How the Information Age Can Make Streets and Transit More Efficient
In Pittsburgh, elderly para-transit riders get automated phone calls with the precise arrival time of their vehicle. Bus priority lanes and preferential traffic signals in the Twin Cities are improving on-time service. Here in Washington, DC, stored value on SmartTrip cards pays for Metro parking, train and bus, and it can sync with pre-tax employee transit benefits. In San Francisco, dynamic pricing varies parking rates based on supply and demand, reducing traffic and helping people find available parking spaces.
All of these transportation improvements are happening already – they’re examples of Intelligent Transportation Systems (ITS) that are being heralded in a new report as a way to set the bar higher for transportation efficiency. Transportation for America, ITS America and other groups have teamed up to urge Congress to include technological enhancements in its transportation policies. They’re hoping these changes can help us get more out of our streets without building sprawl-inducing highways.
ITS is a catch-all phrase for the ways digital technology can be applied to all modes of transportation. There are familiar forms of ITS on highways. E-ZPass has been around for about 15 years already. Electronic highway signs warning of delays or detours are becoming commonplace. Now, Google traffic maps supplement radio reports to help drivers pick more efficient routes. Add to the mix Zipcar and other car-sharing services, or vanpools with real-time tracking, and ITS becomes not just a method to move cars more efficiently, but to make streets more efficient by taking cars off the road.
“The technologies already exist,” says Lilly Shoup, the report author at T4A. “Now it’s a matter of being more strategic in integrating them throughout the transportation network.”
Integration with infrastructure and vehicles is key – and it’s why this is the moment to shine the light on these technologies. Smart phone-based ride-sharing or bus-tracking, for example, wouldn’t have had much impact five years ago. But the proliferation of smart phones has made these real options. Building a transportation network based on technology is more possible when that technology is abundant in all the places you’re trying to link together.

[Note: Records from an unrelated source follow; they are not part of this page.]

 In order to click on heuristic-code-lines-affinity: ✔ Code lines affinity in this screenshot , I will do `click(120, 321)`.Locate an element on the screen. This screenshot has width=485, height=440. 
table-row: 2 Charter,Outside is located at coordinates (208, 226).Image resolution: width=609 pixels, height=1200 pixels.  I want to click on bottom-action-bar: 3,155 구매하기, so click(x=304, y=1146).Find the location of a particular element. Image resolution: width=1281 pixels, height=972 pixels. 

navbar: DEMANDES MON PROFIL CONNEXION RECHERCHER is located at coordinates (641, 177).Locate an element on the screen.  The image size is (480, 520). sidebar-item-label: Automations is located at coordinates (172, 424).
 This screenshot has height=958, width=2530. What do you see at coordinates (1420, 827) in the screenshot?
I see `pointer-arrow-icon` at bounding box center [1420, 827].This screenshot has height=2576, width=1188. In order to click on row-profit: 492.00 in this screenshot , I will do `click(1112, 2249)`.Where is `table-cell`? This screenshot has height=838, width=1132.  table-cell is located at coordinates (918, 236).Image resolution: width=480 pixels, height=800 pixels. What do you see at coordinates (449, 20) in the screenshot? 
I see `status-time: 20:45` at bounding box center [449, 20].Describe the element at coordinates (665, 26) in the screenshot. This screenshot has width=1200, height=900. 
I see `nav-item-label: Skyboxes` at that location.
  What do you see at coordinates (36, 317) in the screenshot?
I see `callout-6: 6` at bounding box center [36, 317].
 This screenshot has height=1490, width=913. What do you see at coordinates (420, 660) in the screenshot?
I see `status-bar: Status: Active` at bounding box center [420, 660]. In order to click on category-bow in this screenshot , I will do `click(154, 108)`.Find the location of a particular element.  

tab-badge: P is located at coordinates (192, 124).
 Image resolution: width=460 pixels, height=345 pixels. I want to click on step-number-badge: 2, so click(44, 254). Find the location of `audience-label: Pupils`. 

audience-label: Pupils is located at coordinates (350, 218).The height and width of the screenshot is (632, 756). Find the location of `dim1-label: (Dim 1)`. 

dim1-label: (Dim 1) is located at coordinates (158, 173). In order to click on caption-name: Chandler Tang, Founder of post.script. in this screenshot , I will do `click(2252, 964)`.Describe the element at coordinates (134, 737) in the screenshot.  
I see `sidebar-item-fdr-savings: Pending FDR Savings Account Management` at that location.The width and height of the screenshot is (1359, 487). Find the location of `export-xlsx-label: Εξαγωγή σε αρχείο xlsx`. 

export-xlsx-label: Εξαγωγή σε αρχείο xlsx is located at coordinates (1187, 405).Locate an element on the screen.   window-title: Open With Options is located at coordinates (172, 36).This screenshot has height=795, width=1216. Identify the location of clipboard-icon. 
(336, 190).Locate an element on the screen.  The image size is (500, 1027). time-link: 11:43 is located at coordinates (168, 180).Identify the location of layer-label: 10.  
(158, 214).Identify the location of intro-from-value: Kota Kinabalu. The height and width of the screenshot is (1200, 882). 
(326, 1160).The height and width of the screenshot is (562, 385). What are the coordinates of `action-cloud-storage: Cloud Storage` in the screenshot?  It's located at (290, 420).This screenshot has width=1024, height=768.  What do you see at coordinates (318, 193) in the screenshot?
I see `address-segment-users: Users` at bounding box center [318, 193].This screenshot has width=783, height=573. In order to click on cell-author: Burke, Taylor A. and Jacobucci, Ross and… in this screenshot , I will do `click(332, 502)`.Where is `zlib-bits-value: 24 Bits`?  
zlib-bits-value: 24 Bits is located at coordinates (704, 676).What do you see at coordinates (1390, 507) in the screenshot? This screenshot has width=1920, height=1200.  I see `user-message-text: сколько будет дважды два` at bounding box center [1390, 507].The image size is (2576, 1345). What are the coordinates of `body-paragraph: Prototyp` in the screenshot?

And it can have a real environmental impact.
Japan credits technology with helping improve traffic flows and reducing emissions by 11 million tons, according to T4A. And a recent GAO report found that the benefits of deploying a real-time traffic information system across the country would outweigh the cost by a factor of 25 to 1.
Compare that to what the report calls “the more conventional solution of adding new highway capacity, which has a benefit-to-cost ratio estimated at 2.7 to 1.”
T4A, ITS America and their partners want the federal government to embrace these new technologies. Their recommendations are pretty loose: establishing emissions reductions targets and incentivizing technological innovations at the state and regional levels. With the variety of technological options out there, they aren’t prescribing a one-size-fits-all approach to cities and regions.
Rep. Russ Carnahan (D-MO) quietly introduced a bill on transportation optimization right before the House broke for recess, but details of the legislation are not yet available.